About this exercise
Return, exactly as written, every line from the first line of the data below through the line that contains "Поради (107, 46)".

--- Material for this task Enclosed Below ---

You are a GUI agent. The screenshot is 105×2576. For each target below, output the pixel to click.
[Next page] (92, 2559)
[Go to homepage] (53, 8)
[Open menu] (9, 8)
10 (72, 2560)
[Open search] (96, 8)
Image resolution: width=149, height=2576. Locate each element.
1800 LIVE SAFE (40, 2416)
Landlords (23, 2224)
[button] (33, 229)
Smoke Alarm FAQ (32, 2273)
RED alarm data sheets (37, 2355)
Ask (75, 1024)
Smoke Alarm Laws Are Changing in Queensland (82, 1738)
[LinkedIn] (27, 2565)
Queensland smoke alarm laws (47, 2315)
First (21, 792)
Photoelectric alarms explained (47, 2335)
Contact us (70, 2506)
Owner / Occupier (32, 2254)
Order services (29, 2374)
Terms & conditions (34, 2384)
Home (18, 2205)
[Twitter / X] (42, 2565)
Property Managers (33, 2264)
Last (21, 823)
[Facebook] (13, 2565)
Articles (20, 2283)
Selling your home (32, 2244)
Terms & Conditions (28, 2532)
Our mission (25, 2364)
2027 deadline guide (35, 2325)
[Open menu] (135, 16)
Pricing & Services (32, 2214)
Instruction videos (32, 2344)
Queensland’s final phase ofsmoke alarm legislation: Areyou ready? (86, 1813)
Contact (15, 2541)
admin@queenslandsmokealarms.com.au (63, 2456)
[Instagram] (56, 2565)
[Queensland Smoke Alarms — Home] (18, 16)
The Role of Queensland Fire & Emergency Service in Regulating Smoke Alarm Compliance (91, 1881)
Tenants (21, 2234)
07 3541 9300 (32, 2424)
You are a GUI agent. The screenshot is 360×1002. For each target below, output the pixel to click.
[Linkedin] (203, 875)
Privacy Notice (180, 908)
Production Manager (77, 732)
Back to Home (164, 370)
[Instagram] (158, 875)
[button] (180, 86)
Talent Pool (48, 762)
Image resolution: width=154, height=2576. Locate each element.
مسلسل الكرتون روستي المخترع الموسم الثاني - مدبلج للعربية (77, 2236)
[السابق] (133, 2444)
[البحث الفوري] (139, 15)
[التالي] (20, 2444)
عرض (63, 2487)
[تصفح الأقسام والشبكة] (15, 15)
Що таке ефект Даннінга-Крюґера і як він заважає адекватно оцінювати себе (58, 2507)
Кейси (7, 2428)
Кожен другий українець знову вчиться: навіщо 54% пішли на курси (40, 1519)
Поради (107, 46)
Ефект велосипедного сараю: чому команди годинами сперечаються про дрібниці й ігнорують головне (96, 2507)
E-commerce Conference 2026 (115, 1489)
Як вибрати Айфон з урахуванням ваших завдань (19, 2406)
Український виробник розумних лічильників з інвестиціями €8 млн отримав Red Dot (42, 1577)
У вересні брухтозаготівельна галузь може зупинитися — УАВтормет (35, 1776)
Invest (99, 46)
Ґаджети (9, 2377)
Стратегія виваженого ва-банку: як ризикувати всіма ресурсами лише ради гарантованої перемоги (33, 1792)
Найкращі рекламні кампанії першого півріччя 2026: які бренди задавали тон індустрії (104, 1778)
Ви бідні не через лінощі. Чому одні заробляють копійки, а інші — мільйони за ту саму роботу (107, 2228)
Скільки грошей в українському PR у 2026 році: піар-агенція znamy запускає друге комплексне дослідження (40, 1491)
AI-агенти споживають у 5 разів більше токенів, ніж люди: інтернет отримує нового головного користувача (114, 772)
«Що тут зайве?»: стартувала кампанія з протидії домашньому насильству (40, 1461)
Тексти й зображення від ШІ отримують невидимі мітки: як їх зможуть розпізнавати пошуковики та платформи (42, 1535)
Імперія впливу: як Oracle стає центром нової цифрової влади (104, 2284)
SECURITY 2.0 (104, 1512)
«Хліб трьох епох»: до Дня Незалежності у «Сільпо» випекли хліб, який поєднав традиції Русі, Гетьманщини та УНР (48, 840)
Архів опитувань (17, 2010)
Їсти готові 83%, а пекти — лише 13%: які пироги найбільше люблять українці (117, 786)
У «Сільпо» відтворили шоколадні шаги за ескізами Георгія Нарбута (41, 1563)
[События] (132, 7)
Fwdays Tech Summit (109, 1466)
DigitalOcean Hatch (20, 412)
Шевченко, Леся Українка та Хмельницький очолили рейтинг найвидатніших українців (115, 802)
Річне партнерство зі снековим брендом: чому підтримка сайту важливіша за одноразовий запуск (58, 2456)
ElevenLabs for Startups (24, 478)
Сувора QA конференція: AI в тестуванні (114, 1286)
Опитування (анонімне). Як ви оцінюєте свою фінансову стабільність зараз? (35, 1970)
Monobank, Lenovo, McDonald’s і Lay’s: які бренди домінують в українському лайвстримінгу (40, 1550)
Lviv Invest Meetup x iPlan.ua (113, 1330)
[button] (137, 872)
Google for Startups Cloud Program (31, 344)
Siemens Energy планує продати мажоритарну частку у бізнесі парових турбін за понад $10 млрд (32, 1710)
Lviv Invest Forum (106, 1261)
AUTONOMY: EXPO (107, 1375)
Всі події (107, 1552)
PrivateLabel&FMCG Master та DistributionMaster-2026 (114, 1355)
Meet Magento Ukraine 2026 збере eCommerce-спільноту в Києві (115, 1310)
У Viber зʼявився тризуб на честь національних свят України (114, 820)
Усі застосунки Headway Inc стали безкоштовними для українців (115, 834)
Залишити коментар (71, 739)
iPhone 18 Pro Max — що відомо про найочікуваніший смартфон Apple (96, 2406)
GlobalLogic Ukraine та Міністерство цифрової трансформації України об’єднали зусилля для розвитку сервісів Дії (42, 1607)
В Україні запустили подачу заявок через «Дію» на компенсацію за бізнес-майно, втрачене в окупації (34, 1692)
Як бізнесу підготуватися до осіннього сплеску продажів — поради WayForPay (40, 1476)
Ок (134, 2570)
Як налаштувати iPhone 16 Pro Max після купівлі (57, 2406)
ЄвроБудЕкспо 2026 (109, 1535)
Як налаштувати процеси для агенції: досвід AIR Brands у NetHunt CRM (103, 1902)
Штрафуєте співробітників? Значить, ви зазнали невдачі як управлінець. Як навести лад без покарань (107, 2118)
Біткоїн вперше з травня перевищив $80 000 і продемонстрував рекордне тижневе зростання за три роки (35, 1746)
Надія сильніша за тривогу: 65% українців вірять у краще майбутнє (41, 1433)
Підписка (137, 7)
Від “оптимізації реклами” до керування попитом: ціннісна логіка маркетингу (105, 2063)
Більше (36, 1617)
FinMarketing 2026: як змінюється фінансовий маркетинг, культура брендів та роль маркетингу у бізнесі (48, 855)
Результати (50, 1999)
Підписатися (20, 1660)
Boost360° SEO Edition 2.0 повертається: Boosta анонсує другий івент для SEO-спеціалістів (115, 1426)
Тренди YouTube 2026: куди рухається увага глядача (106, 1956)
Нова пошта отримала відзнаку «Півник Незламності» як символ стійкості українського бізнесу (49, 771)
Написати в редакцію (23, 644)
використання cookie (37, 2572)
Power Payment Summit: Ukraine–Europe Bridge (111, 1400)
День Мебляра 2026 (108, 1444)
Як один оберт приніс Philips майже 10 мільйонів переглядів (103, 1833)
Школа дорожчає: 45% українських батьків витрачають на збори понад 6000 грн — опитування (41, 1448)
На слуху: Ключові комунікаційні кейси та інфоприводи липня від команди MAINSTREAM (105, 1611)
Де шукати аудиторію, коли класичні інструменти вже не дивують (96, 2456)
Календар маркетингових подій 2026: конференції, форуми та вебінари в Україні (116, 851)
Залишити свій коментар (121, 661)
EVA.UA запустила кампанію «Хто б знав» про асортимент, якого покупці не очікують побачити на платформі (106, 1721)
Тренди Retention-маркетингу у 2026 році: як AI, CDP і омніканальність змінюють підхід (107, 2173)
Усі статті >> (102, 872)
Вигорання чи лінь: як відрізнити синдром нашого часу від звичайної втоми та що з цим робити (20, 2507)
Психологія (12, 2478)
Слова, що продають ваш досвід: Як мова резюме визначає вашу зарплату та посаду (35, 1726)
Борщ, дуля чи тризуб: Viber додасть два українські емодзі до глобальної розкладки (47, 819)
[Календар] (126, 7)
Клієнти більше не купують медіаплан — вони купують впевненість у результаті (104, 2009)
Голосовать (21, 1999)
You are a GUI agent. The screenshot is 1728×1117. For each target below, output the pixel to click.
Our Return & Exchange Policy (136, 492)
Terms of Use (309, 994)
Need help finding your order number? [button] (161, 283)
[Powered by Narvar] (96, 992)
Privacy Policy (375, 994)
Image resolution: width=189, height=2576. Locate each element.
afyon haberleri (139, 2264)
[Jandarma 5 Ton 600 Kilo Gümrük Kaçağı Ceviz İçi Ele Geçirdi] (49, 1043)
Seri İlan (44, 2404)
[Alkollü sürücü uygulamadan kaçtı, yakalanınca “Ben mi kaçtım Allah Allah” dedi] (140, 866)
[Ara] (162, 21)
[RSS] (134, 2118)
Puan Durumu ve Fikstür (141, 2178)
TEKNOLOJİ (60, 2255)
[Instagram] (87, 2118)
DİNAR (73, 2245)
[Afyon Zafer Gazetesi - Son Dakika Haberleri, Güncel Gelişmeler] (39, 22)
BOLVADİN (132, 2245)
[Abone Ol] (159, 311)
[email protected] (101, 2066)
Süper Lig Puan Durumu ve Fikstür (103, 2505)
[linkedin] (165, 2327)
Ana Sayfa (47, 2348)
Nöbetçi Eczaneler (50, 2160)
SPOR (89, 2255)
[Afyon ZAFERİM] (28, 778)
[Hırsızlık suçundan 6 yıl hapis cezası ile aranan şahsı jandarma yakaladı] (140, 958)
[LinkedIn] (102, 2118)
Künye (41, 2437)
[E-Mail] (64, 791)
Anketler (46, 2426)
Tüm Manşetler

--- End of Enclosed Material for this task ---

Response to the task
You are a GUI agent. The screenshot is 105×2576. For each target below, output the pixel to click.
[Next page] (92, 2559)
[Go to homepage] (53, 8)
[Open menu] (9, 8)
10 (72, 2560)
[Open search] (96, 8)
Image resolution: width=149, height=2576. Locate each element.
1800 LIVE SAFE (40, 2416)
Landlords (23, 2224)
[button] (33, 229)
Smoke Alarm FAQ (32, 2273)
RED alarm data sheets (37, 2355)
Ask (75, 1024)
Smoke Alarm Laws Are Changing in Queensland (82, 1738)
[LinkedIn] (27, 2565)
Queensland smoke alarm laws (47, 2315)
First (21, 792)
Photoelectric alarms explained (47, 2335)
Contact us (70, 2506)
Owner / Occupier (32, 2254)
Order services (29, 2374)
Terms & conditions (34, 2384)
Home (18, 2205)
[Twitter / X] (42, 2565)
Property Managers (33, 2264)
Last (21, 823)
[Facebook] (13, 2565)
Articles (20, 2283)
Selling your home (32, 2244)
Terms & Conditions (28, 2532)
Our mission (25, 2364)
2027 deadline guide (35, 2325)
[Open menu] (135, 16)
Pricing & Services (32, 2214)
Instruction videos (32, 2344)
Queensland’s final phase ofsmoke alarm legislation: Areyou ready? (86, 1813)
Contact (15, 2541)
admin@queenslandsmokealarms.com.au (63, 2456)
[Instagram] (56, 2565)
[Queensland Smoke Alarms — Home] (18, 16)
The Role of Queensland Fire & Emergency Service in Regulating Smoke Alarm Compliance (91, 1881)
Tenants (21, 2234)
07 3541 9300 (32, 2424)
You are a GUI agent. The screenshot is 360×1002. For each target below, output the pixel to click.
[Linkedin] (203, 875)
Privacy Notice (180, 908)
Production Manager (77, 732)
Back to Home (164, 370)
[Instagram] (158, 875)
[button] (180, 86)
Talent Pool (48, 762)
Image resolution: width=154, height=2576. Locate each element.
مسلسل الكرتون روستي المخترع الموسم الثاني - مدبلج للعربية (77, 2236)
[السابق] (133, 2444)
[البحث الفوري] (139, 15)
[التالي] (20, 2444)
عرض (63, 2487)
[تصفح الأقسام والشبكة] (15, 15)
Що таке ефект Даннінга-Крюґера і як він заважає адекватно оцінювати себе (58, 2507)
Кейси (7, 2428)
Кожен другий українець знову вчиться: навіщо 54% пішли на курси (40, 1519)
Поради (107, 46)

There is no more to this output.